= Beginning of Section =
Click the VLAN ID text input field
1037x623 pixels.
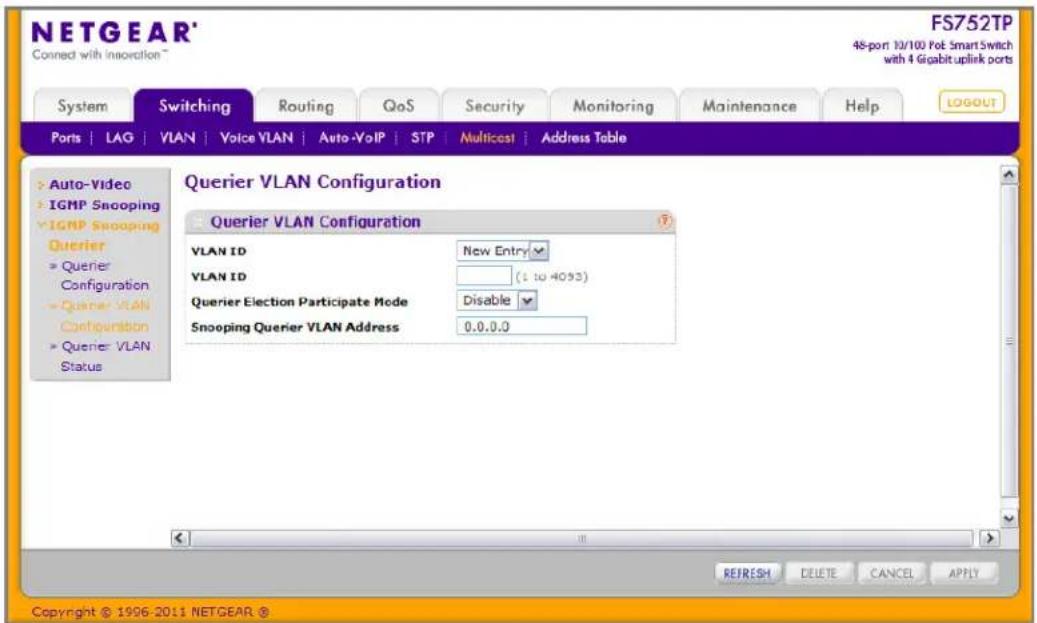click(484, 276)
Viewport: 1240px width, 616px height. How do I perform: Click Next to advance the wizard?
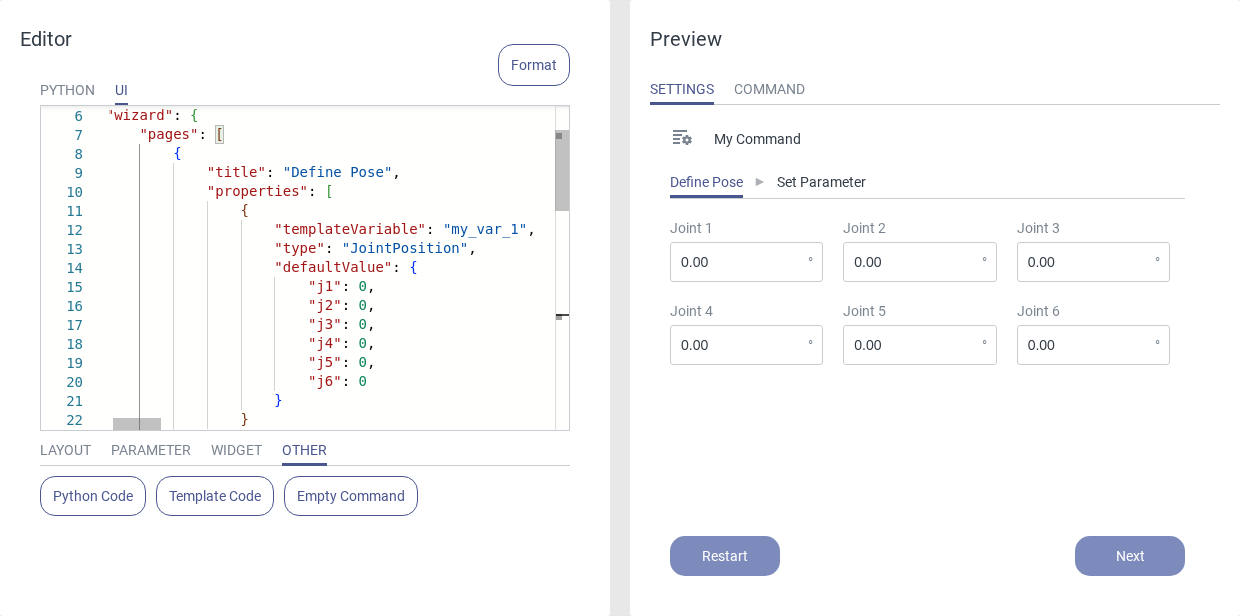(x=1129, y=556)
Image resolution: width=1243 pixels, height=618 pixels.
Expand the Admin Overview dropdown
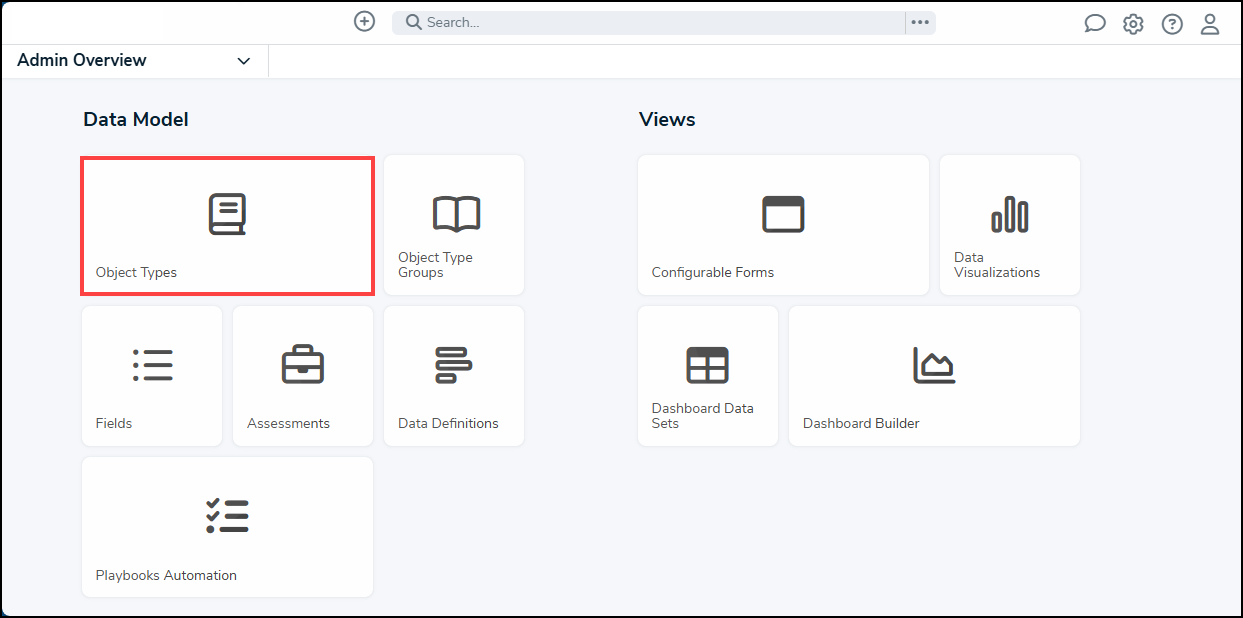(243, 61)
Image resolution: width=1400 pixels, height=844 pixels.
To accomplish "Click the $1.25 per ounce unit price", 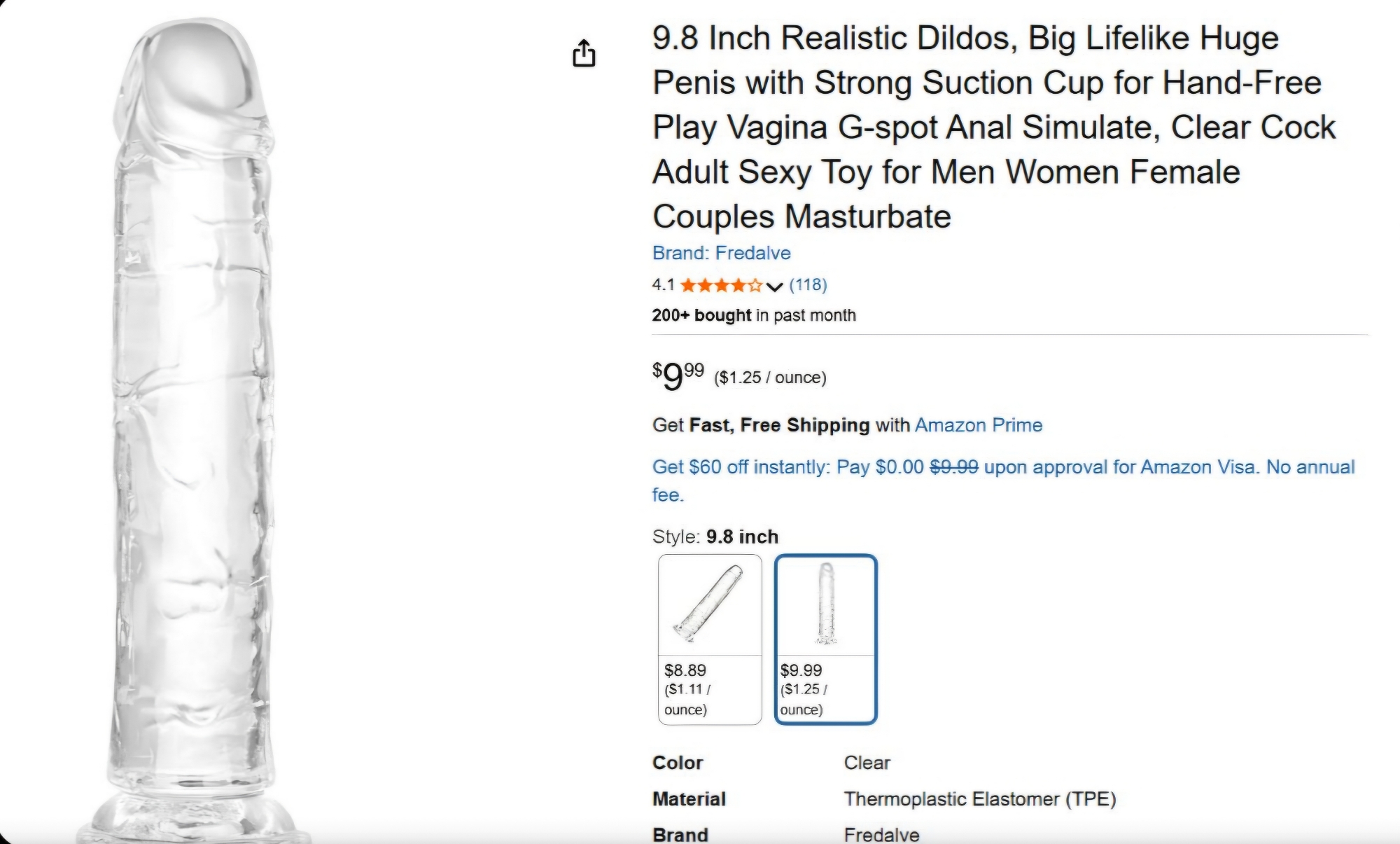I will click(x=770, y=378).
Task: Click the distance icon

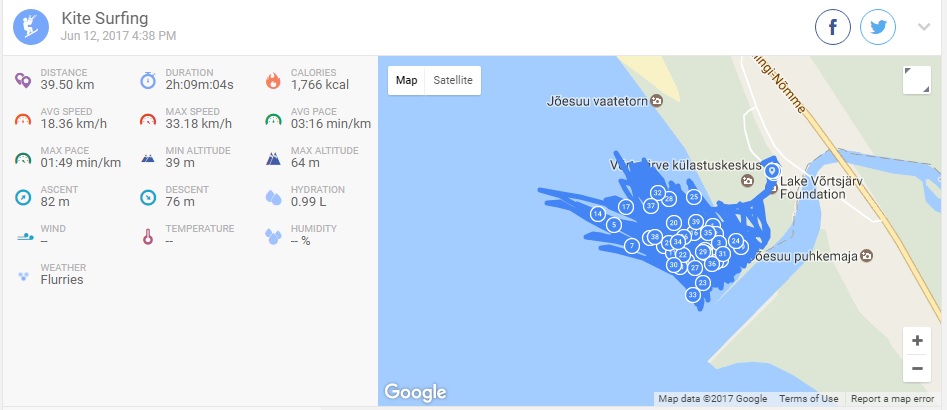Action: 23,80
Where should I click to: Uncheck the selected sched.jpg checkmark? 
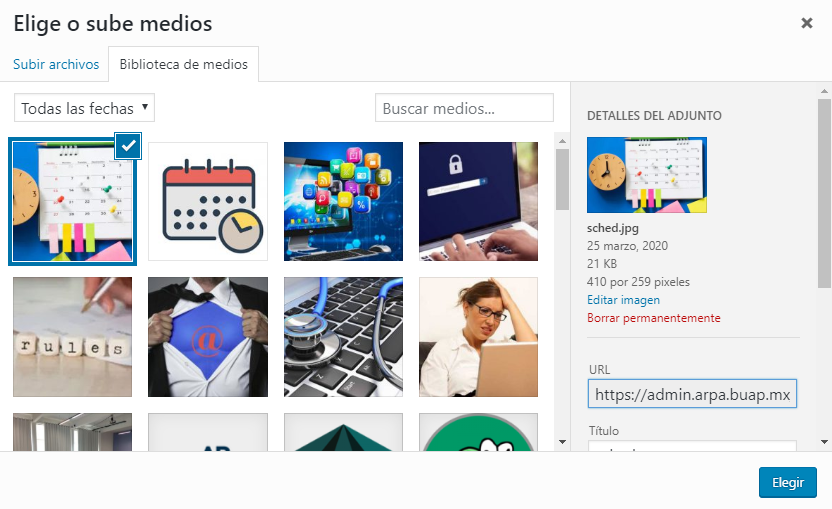click(x=128, y=146)
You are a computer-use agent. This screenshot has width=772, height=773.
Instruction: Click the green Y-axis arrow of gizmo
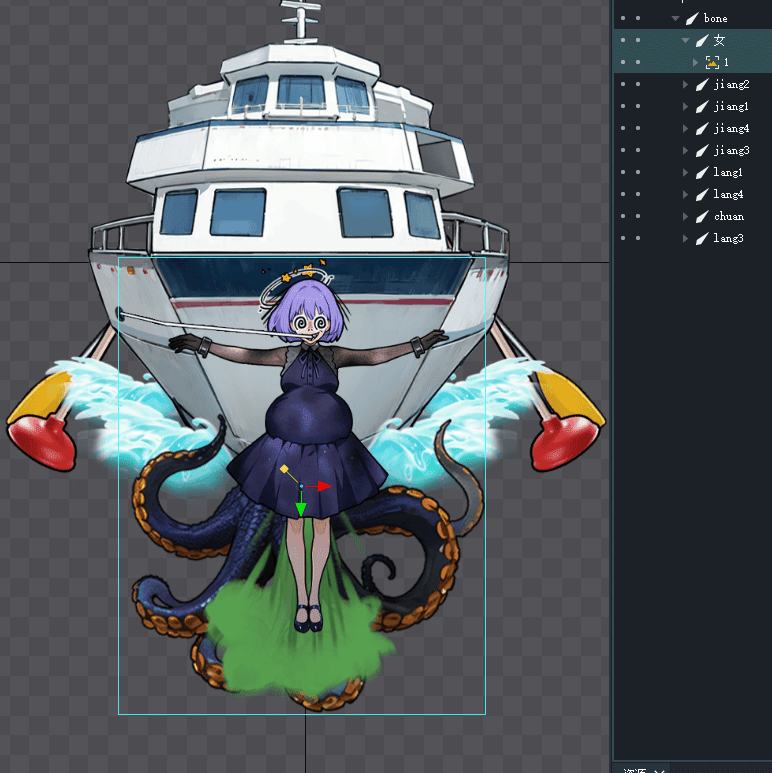point(300,508)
= End of Section =
◆ TASK: Identify each line of the material where the word "resolution" shows up, and copy it.

◆ SOLUTION FOR THIS PROBLEM:
Image resolution: width=1243 pixels, height=618 pixels.
Image resolution: width=1400 pixels, height=844 pixels.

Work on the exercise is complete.